BEGIN
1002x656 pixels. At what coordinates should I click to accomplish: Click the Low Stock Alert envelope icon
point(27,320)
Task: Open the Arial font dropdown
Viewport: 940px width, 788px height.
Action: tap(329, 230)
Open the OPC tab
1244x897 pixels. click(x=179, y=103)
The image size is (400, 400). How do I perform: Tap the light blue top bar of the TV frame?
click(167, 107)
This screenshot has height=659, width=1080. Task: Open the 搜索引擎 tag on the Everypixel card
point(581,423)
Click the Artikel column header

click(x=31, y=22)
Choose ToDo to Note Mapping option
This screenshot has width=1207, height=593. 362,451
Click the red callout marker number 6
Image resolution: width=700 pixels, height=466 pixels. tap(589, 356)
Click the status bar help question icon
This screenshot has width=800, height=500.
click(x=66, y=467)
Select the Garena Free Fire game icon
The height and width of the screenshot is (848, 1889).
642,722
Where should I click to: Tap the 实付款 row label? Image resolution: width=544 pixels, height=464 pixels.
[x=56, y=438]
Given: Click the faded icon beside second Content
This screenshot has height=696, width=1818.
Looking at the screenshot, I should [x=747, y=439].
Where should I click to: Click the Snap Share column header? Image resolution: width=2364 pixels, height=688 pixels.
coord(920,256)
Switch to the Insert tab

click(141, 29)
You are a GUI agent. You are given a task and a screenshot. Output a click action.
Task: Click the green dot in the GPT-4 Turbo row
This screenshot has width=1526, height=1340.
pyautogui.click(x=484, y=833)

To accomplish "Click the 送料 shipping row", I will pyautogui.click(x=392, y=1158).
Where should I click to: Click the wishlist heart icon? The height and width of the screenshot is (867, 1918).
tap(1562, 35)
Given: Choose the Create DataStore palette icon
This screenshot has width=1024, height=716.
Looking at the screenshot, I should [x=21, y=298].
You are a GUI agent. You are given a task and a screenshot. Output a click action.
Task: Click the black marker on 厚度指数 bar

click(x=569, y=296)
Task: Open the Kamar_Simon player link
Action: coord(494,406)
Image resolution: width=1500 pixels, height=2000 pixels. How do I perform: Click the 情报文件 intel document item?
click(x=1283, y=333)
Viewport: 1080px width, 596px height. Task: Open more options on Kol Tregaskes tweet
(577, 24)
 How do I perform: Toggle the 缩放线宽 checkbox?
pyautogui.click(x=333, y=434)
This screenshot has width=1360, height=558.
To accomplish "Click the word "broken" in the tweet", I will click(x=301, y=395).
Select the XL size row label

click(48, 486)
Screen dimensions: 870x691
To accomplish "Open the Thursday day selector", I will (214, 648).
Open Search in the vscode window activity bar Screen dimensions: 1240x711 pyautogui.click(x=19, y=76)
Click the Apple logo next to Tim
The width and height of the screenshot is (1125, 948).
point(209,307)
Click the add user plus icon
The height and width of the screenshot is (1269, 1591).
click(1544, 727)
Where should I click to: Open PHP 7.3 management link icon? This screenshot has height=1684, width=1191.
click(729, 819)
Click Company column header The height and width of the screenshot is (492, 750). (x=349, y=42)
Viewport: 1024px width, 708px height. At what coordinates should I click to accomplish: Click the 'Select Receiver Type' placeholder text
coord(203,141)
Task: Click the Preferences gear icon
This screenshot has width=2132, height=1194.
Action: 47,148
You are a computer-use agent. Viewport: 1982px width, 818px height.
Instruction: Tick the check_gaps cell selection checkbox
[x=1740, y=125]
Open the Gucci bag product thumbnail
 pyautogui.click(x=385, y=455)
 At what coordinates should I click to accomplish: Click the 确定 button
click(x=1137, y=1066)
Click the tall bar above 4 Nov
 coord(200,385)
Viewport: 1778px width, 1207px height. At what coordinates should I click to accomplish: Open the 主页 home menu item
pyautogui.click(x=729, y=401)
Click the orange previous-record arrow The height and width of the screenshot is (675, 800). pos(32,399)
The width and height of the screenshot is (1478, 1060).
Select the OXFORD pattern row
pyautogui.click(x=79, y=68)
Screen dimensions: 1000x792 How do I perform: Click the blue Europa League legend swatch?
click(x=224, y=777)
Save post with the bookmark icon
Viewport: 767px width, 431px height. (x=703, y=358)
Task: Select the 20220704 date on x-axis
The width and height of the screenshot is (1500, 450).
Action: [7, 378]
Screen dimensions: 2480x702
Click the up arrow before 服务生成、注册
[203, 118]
END
* **Assigned task**
All the lines of the material above must be given again exactly.

* **Expected output**
1002x656 pixels. At what coordinates should I click to accomplish: Click the Low Stock Alert envelope icon
point(27,320)
Task: Open the Arial font dropdown
Viewport: 940px width, 788px height.
Action: tap(329, 230)
Open the OPC tab
1244x897 pixels. click(x=179, y=103)
The image size is (400, 400). How do I perform: Tap the light blue top bar of the TV frame?
click(167, 107)
This screenshot has height=659, width=1080. Task: Open the 搜索引擎 tag on the Everypixel card
point(581,423)
Click the Artikel column header

click(x=31, y=22)
Choose ToDo to Note Mapping option
This screenshot has width=1207, height=593. 362,451
Click the red callout marker number 6
Image resolution: width=700 pixels, height=466 pixels. tap(589, 356)
Click the status bar help question icon
This screenshot has width=800, height=500.
click(x=66, y=467)
Select the Garena Free Fire game icon
The height and width of the screenshot is (848, 1889).
642,722
Where should I click to: Tap the 实付款 row label? Image resolution: width=544 pixels, height=464 pixels.
[x=56, y=438]
Given: Click the faded icon beside second Content
This screenshot has height=696, width=1818.
Looking at the screenshot, I should [x=747, y=439].
Where should I click to: Click the Snap Share column header? Image resolution: width=2364 pixels, height=688 pixels.
coord(920,256)
Switch to the Insert tab

click(141, 29)
You are a GUI agent. You are given a task and a screenshot. Output a click action.
Task: Click the green dot in the GPT-4 Turbo row
This screenshot has width=1526, height=1340.
pyautogui.click(x=484, y=833)

To accomplish "Click the 送料 shipping row", I will pyautogui.click(x=392, y=1158).
Where should I click to: Click the wishlist heart icon? The height and width of the screenshot is (867, 1918).
tap(1562, 35)
Given: Choose the Create DataStore palette icon
This screenshot has width=1024, height=716.
Looking at the screenshot, I should [x=21, y=298].
You are a GUI agent. You are given a task and a screenshot. Output a click action.
Task: Click the black marker on 厚度指数 bar

click(x=569, y=296)
Task: Open the Kamar_Simon player link
Action: coord(494,406)
Image resolution: width=1500 pixels, height=2000 pixels. How do I perform: Click the 情报文件 intel document item?
click(x=1283, y=333)
Viewport: 1080px width, 596px height. Task: Open more options on Kol Tregaskes tweet
(577, 24)
 How do I perform: Toggle the 缩放线宽 checkbox?
pyautogui.click(x=333, y=434)
This screenshot has width=1360, height=558.
To accomplish "Click the word "broken" in the tweet", I will click(x=301, y=395).
Select the XL size row label

click(48, 486)
Screen dimensions: 870x691
To accomplish "Open the Thursday day selector", I will (214, 648).
Open Search in the vscode window activity bar Screen dimensions: 1240x711 pyautogui.click(x=19, y=76)
Click the Apple logo next to Tim
The width and height of the screenshot is (1125, 948).
point(209,307)
Click the add user plus icon
The height and width of the screenshot is (1269, 1591).
click(1544, 727)
Where should I click to: Open PHP 7.3 management link icon? This screenshot has height=1684, width=1191.
click(729, 819)
Click Company column header The height and width of the screenshot is (492, 750). (x=349, y=42)
Viewport: 1024px width, 708px height. At what coordinates should I click to accomplish: Click the 'Select Receiver Type' placeholder text
coord(203,141)
Task: Click the Preferences gear icon
This screenshot has width=2132, height=1194.
Action: 47,148
You are a computer-use agent. Viewport: 1982px width, 818px height.
Instruction: Tick the check_gaps cell selection checkbox
[x=1740, y=125]
Open the Gucci bag product thumbnail
 pyautogui.click(x=385, y=455)
 At what coordinates should I click to accomplish: Click the 确定 button
click(x=1137, y=1066)
Click the tall bar above 4 Nov
 coord(200,385)
Viewport: 1778px width, 1207px height. At what coordinates should I click to accomplish: Open the 主页 home menu item
pyautogui.click(x=729, y=401)
Click the orange previous-record arrow The height and width of the screenshot is (675, 800). pos(32,399)
The width and height of the screenshot is (1478, 1060).
Select the OXFORD pattern row
pyautogui.click(x=79, y=68)
Screen dimensions: 1000x792 How do I perform: Click the blue Europa League legend swatch?
click(x=224, y=777)
Save post with the bookmark icon
Viewport: 767px width, 431px height. (x=703, y=358)
Task: Select the 20220704 date on x-axis
The width and height of the screenshot is (1500, 450).
Action: [7, 378]
Screen dimensions: 2480x702
Click the up arrow before 服务生成、注册
[203, 118]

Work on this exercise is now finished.